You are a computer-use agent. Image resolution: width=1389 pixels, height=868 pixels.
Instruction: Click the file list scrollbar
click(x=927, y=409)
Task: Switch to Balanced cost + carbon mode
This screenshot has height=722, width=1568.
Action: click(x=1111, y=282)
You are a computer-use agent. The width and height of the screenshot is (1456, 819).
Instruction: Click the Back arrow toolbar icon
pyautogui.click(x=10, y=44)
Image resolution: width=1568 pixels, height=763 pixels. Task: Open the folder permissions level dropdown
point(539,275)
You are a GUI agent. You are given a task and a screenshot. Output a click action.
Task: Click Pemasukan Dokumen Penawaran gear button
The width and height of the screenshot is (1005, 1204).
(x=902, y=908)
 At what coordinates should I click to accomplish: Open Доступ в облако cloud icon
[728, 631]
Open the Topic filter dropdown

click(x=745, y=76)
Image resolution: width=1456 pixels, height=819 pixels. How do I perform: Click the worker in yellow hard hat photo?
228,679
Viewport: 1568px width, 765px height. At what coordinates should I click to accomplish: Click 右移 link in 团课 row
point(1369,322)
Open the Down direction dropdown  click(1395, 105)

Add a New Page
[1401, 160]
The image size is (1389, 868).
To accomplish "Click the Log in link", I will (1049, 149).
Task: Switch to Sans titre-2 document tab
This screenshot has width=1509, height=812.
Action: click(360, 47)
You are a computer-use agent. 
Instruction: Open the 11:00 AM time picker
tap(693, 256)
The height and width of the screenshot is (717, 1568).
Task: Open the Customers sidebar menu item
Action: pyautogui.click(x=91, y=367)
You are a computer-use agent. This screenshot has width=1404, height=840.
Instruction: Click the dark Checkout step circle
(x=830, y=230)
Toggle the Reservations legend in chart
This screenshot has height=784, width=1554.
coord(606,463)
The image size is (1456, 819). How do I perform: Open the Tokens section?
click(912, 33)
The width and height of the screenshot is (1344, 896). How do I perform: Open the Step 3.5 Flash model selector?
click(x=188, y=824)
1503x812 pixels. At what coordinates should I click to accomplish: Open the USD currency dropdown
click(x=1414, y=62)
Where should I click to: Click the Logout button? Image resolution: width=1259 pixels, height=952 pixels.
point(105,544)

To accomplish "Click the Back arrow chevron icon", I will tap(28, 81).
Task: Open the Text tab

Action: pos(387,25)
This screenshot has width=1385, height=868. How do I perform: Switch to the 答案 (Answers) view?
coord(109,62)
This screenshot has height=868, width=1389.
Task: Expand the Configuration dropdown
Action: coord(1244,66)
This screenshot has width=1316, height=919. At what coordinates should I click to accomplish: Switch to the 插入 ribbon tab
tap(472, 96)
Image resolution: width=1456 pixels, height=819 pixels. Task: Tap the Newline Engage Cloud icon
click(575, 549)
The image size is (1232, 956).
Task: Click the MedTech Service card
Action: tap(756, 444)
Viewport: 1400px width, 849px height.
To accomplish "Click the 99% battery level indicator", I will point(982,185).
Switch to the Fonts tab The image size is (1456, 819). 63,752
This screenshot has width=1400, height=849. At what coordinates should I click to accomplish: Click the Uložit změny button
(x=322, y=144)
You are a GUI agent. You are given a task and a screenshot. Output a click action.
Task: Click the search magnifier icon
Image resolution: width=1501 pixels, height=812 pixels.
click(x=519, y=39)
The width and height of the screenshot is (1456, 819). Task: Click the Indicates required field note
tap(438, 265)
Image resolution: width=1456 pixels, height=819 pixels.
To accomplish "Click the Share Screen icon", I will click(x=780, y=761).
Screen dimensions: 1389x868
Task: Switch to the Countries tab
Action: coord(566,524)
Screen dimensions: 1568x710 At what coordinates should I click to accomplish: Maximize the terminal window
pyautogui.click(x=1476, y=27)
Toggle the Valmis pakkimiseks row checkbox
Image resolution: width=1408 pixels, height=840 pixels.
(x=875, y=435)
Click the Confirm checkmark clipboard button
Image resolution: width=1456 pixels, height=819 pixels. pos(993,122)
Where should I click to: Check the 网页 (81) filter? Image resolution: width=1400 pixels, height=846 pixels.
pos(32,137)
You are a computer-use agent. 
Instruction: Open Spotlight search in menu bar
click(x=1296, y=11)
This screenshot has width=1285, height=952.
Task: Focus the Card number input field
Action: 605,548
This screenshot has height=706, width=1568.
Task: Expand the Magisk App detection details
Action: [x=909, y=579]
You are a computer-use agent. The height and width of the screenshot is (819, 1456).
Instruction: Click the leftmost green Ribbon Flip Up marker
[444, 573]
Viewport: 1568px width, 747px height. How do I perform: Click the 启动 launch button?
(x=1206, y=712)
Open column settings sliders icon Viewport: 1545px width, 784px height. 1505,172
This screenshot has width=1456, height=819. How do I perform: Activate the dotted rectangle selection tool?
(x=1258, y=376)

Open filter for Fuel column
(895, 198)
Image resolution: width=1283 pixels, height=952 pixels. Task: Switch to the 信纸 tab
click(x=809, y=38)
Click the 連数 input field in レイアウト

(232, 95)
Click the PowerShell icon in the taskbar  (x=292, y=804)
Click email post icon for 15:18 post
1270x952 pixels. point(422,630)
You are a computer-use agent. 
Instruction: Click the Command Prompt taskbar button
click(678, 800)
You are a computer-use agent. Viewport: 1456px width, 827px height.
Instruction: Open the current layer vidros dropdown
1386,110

****************************************

Problem details> All lines above with "Toggle" in them should be returned.

Worked solution>
Toggle the Reservations legend in chart
Toggle the Valmis pakkimiseks row checkbox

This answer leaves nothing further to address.